-------- Given text

PLA and PLA/nanoclay filaments were used to print “dog-bone” specimens, according to the ASTM D638 type I (165 × 19 × 13 mm³) and prismatic samples (55 × 12 × 5 mm³), previously designed using a CAD software (Figure 1). To print samples, a Sharebot NG (Sharebot S.r.l., Nibionno, Italy) 3D printer was used varying nozzle temperature (progressive increments of 15 °C from melting temperature, as reported in

Table 2. 3D printing temperatures for the two PLA grades.

Polymer	T1 (°C)	T2 (°C)	T3 (°C)
PLA 4032D	185	200	215
PLA 2003D	165	180	195

), but at fixed bed temperature (50 °C), layer height (0.2 mm), and raster angle (+/−45°). Nozzle diameter was 0.35 mm.

The possible defects presence in 3D printed samples was excluded by means of density measurements performed using the Archimedes’ method on three different samples. In all cases, specimens density resulted within the PLA density range (1.24 ± 0.05 g/cm³).

2.3. Methods

Thermogravimetric analysis (TGA) was carried out on PLA and PLA/clay samples using a Q500 analyzer (TA Instruments, New Castle, DE, USA). Specimens were heated at 10 °C/min from 25 °C to 700 °C under nitrogen atmosphere (20 mL/min).

----------------

__What you will do__. Rewrite the 3D printing text from "The possible defects" up to and including "atmosphere (20 mL/min).", putting "argon" in place of "nitrogen". The material after this point comes from a different source.

-------- Dataset extract

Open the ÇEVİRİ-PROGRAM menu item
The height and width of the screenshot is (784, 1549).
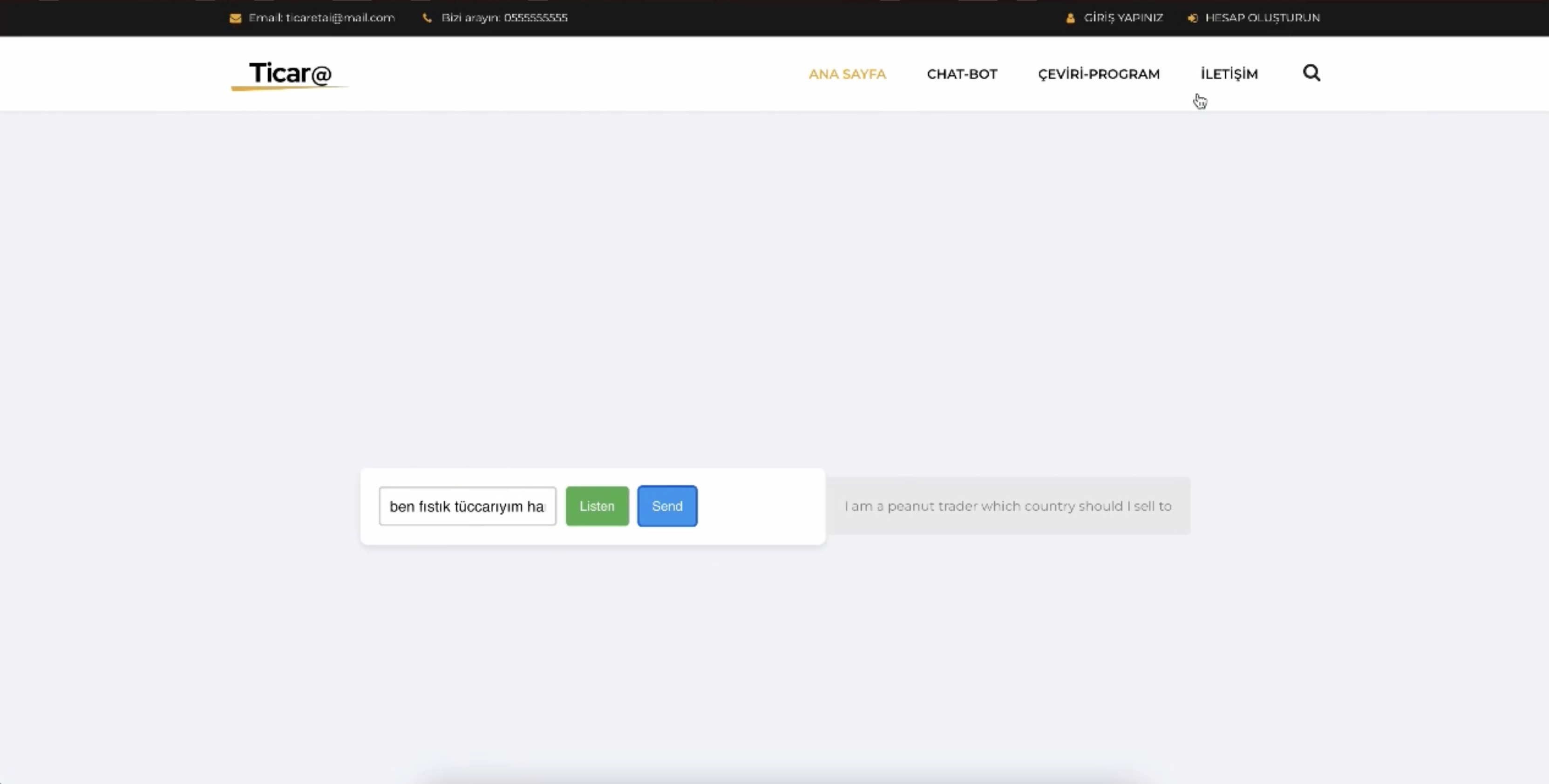(1098, 74)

----------------

__Worked solution__.
The possible defects presence in 3D printed samples was excluded by means of density measurements performed using the Archimedes’ method on three different samples. In all cases, specimens density resulted within the PLA density range (1.24 ± 0.05 g/cm³).

2.3. Methods

Thermogravimetric analysis (TGA) was carried out on PLA and PLA/clay samples using a Q500 analyzer (TA Instruments, New Castle, DE, USA). Specimens were heated at 10 °C/min from 25 °C to 700 °C under argon atmosphere (20 mL/min).